同成果は、東北大学大学院工学研究科の手束展規准教授と日本軽金属らの研究グループによるもので、2月26日~3月2日に米国・サンディエゴで行われた「TMS2017 146th Annual Meeting and Exhibition」にて発表された。
ヤング率とは、細い棒を引き伸ばしたときの引っ張り応力と単位長さ当たりの物質の伸びとの比で、材用の"変形のしやすさ"を表すもの。実用Al合金においては、Fe(鉄)、Si(ケイ素)、Cu(銅)などの元素添加や冷間・熱間加工、熱処理により、強度や伸びなどの機械的特性は制御可能だが、ヤング率は68~72GPaとほぼ一定の値をとる。
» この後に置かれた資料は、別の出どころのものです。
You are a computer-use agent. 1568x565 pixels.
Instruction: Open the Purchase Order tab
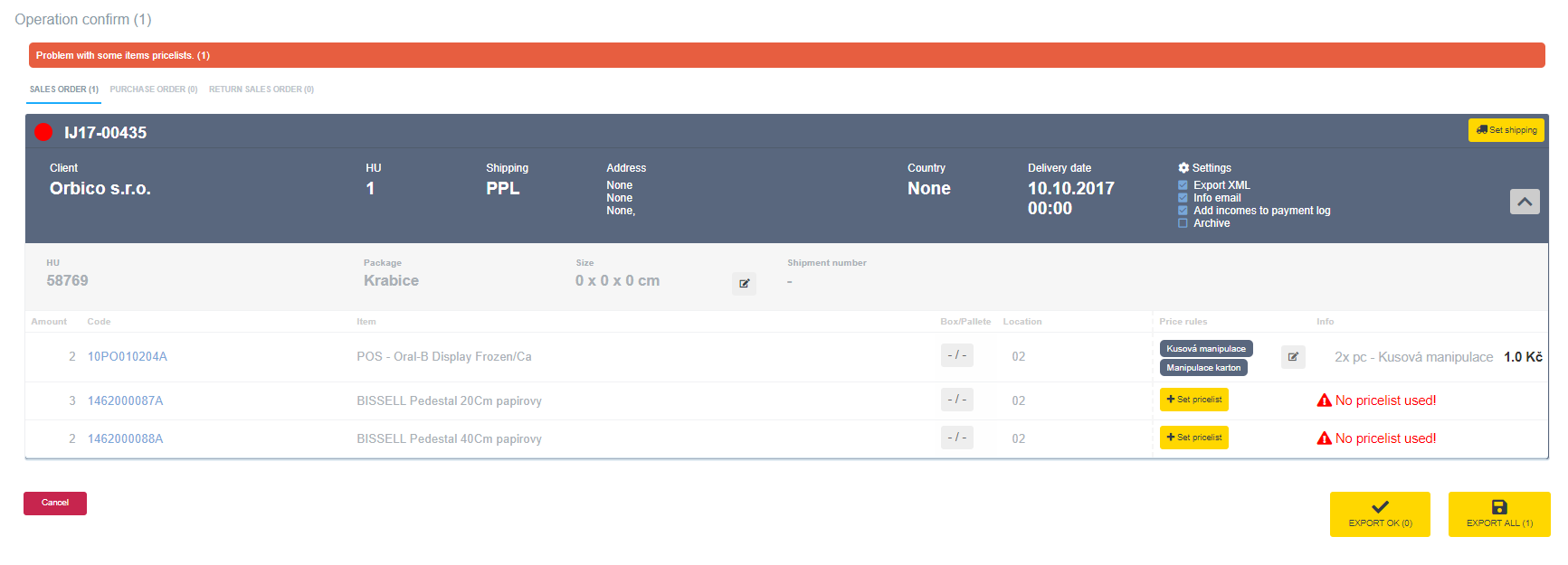(153, 89)
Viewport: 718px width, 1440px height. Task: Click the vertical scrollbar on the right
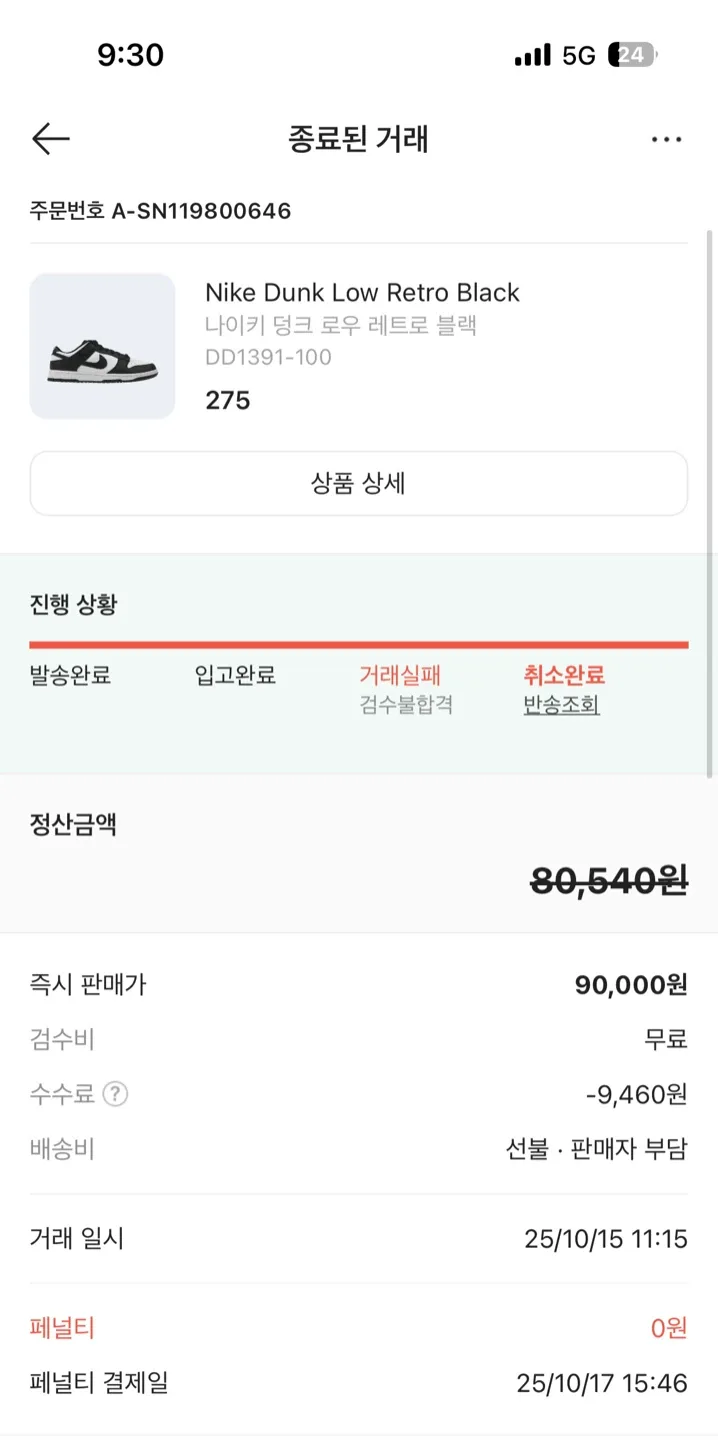pos(710,500)
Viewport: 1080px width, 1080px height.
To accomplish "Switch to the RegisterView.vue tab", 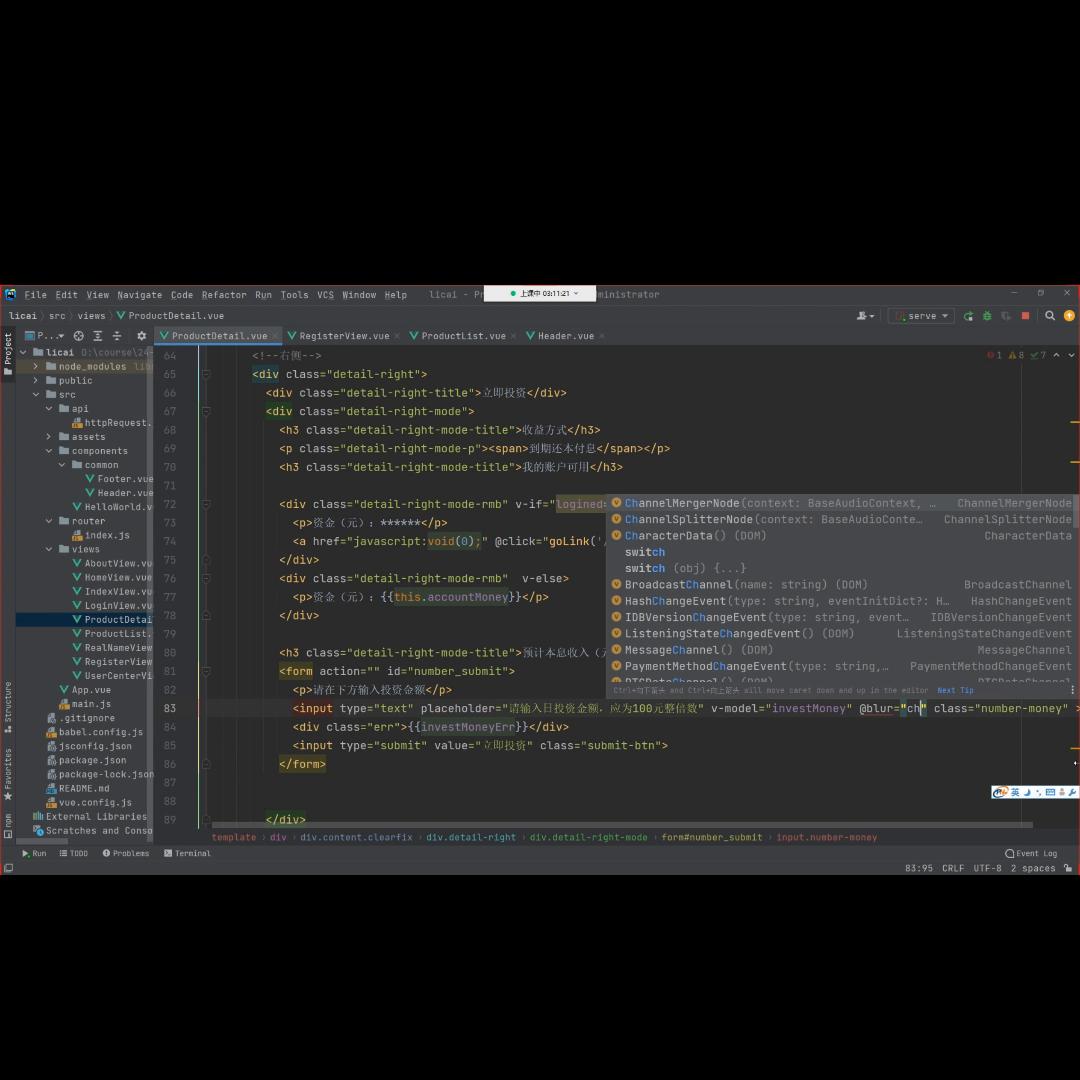I will pyautogui.click(x=343, y=336).
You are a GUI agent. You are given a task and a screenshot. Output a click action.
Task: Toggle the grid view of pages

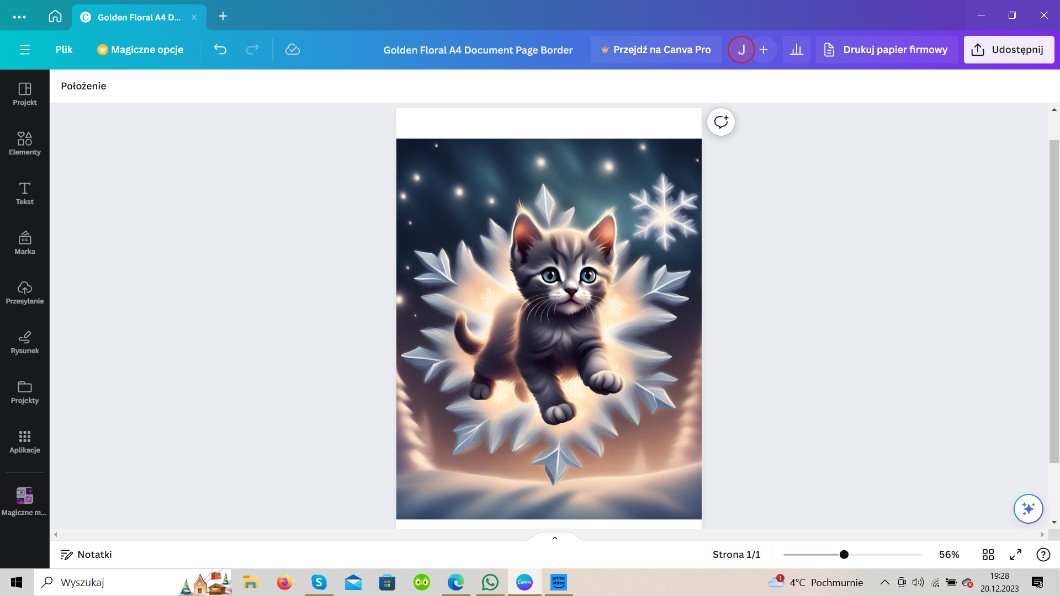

一方、Al-Ca合金は内在する金属間化合物Al4Caが非常に低いヤング率(20GPa)であるため、合金としても低ヤング率であり、高成形性材料として期待されている。しかし、熱間・冷間加工や熱処理でヤング率が変化することが実用化への課題となっていた。
今回、同研究グループは、X線回折装置を用いることで、熱間・冷間加工前後、熱処理前後においてAl4Caの結晶構造が可逆的に変化するマルテンサイト変態が起こることを確認した。つまり、Al-Ca合金の加工・熱処理によるヤング率の変化は、Al4Caのマルテンサイト変態に起因するものであることがわかったため、同変態の制御によりAl-Ca合金のヤング率制御が可能となった。
また、強度向上のためヤング率に影響を及ぼさないFeを添加することで、Al-Ca合金の実用化の目途が立ったという。同研究グループは、寸法精度の厳しい電子機器材料や超塑性による高成形性材料への応用が期待されると説明している。